Pixel coordinate grounding data
--- START ---
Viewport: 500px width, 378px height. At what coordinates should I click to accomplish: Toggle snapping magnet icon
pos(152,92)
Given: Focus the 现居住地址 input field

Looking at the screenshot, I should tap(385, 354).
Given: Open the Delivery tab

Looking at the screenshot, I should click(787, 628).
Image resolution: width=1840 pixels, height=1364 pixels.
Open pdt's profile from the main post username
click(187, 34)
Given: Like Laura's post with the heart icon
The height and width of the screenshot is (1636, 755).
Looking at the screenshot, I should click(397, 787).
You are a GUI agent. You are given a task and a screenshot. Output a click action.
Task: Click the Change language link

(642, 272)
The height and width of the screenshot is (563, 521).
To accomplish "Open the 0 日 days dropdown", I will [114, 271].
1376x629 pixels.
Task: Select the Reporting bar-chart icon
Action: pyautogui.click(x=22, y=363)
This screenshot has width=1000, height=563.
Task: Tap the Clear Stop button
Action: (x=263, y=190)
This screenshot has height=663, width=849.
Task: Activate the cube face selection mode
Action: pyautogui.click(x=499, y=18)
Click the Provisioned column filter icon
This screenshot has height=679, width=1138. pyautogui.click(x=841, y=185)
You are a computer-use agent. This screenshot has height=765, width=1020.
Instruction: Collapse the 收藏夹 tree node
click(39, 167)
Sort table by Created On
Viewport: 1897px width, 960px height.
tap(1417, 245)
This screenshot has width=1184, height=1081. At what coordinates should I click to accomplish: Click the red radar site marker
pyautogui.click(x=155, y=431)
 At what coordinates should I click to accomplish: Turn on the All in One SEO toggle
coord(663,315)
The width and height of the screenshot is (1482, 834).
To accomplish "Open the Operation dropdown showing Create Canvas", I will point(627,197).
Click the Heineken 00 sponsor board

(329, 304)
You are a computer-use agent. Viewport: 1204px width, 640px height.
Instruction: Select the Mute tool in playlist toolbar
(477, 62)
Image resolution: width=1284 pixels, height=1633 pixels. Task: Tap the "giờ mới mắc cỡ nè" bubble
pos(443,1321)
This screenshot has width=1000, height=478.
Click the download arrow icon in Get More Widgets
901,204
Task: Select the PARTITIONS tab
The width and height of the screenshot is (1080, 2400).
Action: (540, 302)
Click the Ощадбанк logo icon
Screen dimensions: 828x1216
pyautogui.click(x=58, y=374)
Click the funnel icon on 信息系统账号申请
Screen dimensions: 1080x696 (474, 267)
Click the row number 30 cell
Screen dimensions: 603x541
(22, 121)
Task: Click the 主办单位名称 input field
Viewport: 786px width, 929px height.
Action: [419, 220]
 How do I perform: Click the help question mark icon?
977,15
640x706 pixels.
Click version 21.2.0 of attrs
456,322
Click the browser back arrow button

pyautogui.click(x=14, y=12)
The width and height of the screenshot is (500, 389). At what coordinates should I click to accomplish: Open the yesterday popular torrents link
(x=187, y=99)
--- END ---
### Task to complete
From the line that contains "Click the Ощадбанк logo icon" through the final line of the entries above, every line must be reproduced exactly and nothing more.

### Solved problem
Click the Ощадбанк logo icon
Screen dimensions: 828x1216
pyautogui.click(x=58, y=374)
Click the funnel icon on 信息系统账号申请
Screen dimensions: 1080x696 (474, 267)
Click the row number 30 cell
Screen dimensions: 603x541
(22, 121)
Task: Click the 主办单位名称 input field
Viewport: 786px width, 929px height.
Action: [419, 220]
 How do I perform: Click the help question mark icon?
977,15
640x706 pixels.
Click version 21.2.0 of attrs
456,322
Click the browser back arrow button

pyautogui.click(x=14, y=12)
The width and height of the screenshot is (500, 389). At what coordinates should I click to accomplish: Open the yesterday popular torrents link
(x=187, y=99)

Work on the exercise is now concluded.